The Poetry of Zeke Goldblum

 

Trained as a lawyer,  Zeke has had the time to explore his creative side during his decades in prison. Here is a selection of poems he has written while incarcerated.  Several have been published

Dedication

When I was small
She held me close, as if I were part of her.
I was totally safe.
She held my arms as I learned to walk.
She never let me fall.

She combed my hair and tied my shoes.
She kissed me and put me down.
She took me to school my first day.
I was brave on the outside, but
That’s all anyone saw, except for her.

When I left for college,
She was upset. Her end of the job was nearly done.
Making light of her distress, I didn’t understand.
I had finished growing, but only physically.
It would be a few years before I caught on.

When I was little,
he seemed to be bigger than he really was.
He carried me on his shoulders,
Picked me up with one arm,
And taught me how to throw a ball.

While I was growing up,
He solved my problems,
Taught me times-tables,
Showed me boy scout knots,
Told me the facts of life.

As I matured to adulthood,
He gave me sound advice.
He helped me choose a college.
We talked about careers and marriage.

In their younger days,
They were quick and strong.
Now they are stooped and tire easily.
Health problems used to be of little concern.
At some point, they took on a new dimension.

There is no use trying to pretend.
Unless there is a world to come, they cannot last forever.
I have no choice but to hope that I will see them again.
The alternative is too painful.
Long after they are gone I will see them.
Their loving smiles grant me benediction.


 

White Linen Suit

Their first complaint was diminished status.
After defeat in war, sanctions were too severe.
Power would restore their standing among the nations.

Their insidious motive was easy to see,
But only if one looked.
Few of consequence were willing to look,
Not Kennedy,
Not Lindberg,
Not even the Bishop of Rome.

Some supported this moral compromise to contain the eastern horde.
People with no strategic consequence, lesser beings, were a small price to pay.
In a Faustian agreement, innocence was sacrificed to secure “peace in our time.”

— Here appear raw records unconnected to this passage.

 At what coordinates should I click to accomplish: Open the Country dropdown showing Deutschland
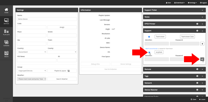(31, 52)
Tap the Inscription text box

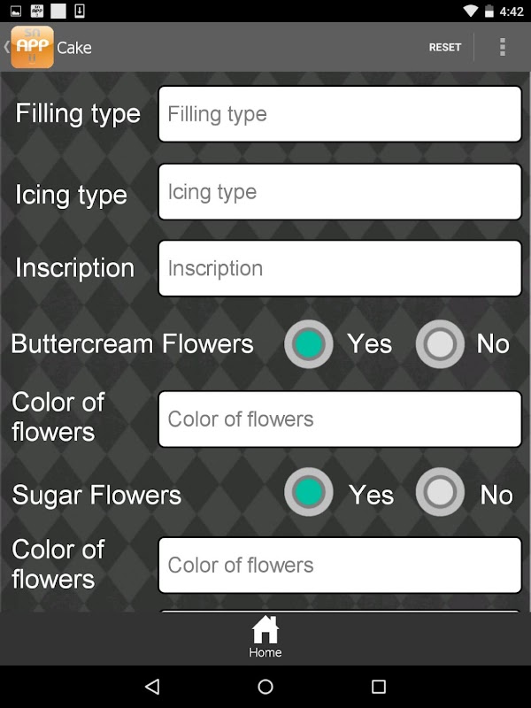(x=340, y=268)

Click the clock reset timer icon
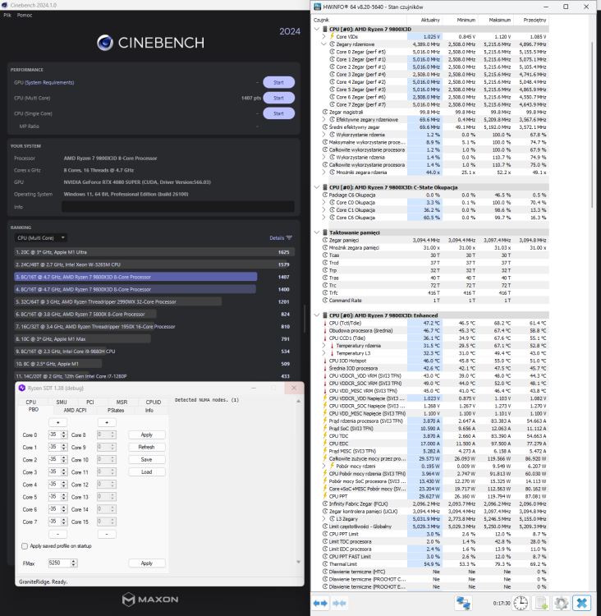click(x=520, y=603)
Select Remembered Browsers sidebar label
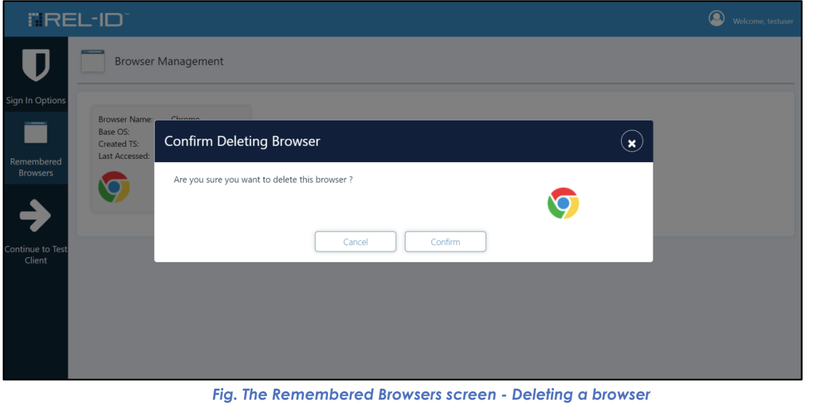815x414 pixels. click(36, 167)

Those who warned against the rising tide of Fascism were called alarmists.
Fear of ridicule precluded the use of wisdom.
The fatal tragedy was easy to predict.
His “Struggle” made it clear.
Despite these clear warnings it was dismissed as too extreme.
Few spoke up. The courage simply wasn’t there.

The world turned a blind eye to the slaughter of millions.
With no danger recognized, asylum wasn’t granted.
Plausible deniability authorized a grand cover-up.
Even the Red Cross reinforced the charade.
When the pretense was exposed
Phony excuses were contrived.

In the wake of worldwide devastation
Humanity recoiled,
Pledging it would never happen again.
Embracing human rights, the world created the UN.
History would never repeat itself.

Stalin was not called to account.
He was hardly challenged.
Those who did lived shortened lives.
Mao conducted a cultural revolution.
Millions were annihilated.
For many years, a billion people were lost to the world.

Papa Doc used the Ton ton Mahouts.
Pinochet made torture legal.
Argentina set a record for missing persons.
Yet again, the world looked the other way.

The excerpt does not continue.